O projeto prevê perfuração de poços artesianos e afirma operar em circuito fechado, reutilizando a água. Mesmo assim, especialistas e lideranças indígenas alertam para o risco de redução do aquífero Dunas, já vulnerável, e para a ausência de consulta prévia ao povo Anacé, como prevê a Convenção 169 da OIT.
“Se é tão pouca água que eles vão usar, por que não colocam o data center longe do rio?”, questiona Roberto Anacé, cacique da Terra Tradicional Anacé.
Racismo ambiental e desigualdade
Para técnicos e lideranças locais, o caso expõe um quadro de racismo ambiental. “Enquanto comunidades precisam cavar cisternas para armazenar água da chuva, o Estado garante volumes gigantescos para a indústria”, denuncia Alexandre Carneiro, do Esplar, organização que instala cisternas no semiárido.

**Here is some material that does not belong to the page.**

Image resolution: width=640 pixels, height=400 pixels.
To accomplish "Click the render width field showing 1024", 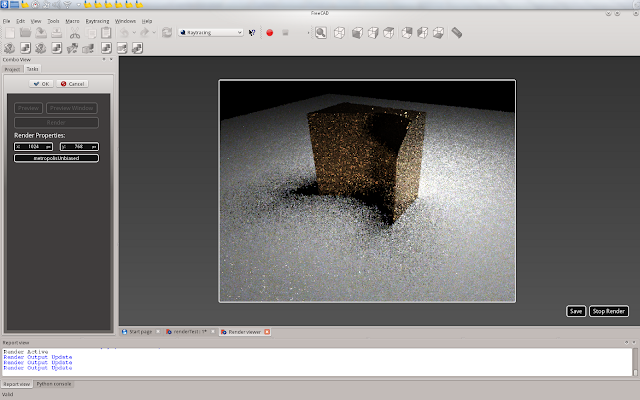I will (34, 146).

“Nós não estamos falando de seca, e sim de má gestão da água e violação de direitos”, afirma Andrea Camurça, do Instituto Terramar.
Governo e órgãos ambientais
O assessor do Ministério da Fazenda, Igor Marchesini, afirmou à Rádio Escafandro que o projeto pode ser “um dos data centers mais sustentáveis do mundo”. Já o diretor da Semace, Ulisses Costa, reconheceu que não houve consulta aos indígenas porque o território “não é demarcado”, mas prometeu que audiências ocorrerão antes do início das obras — posição contestada pela Funai, que defende o direito de consulta mesmo em áreas não homologadas.
Contexto de disputa
O Cipp concentra indústrias com altíssimo consumo de água, como termelétricas e siderúrgicas. Segundo dados obtidos pelo Intercept, somente de janeiro a agosto deste ano, as indústrias consumiram 12 milhões de m³ de água, gerando R$ 22,6 milhões em faturamento à Companhia de Gestão dos Recursos Hídricos (Cogerh).
“Sempre foi uma disputa entre a água para a sociobiodiversidade e a água para o uso perdulário da indústria”, resume o professor Jeovah Meireles.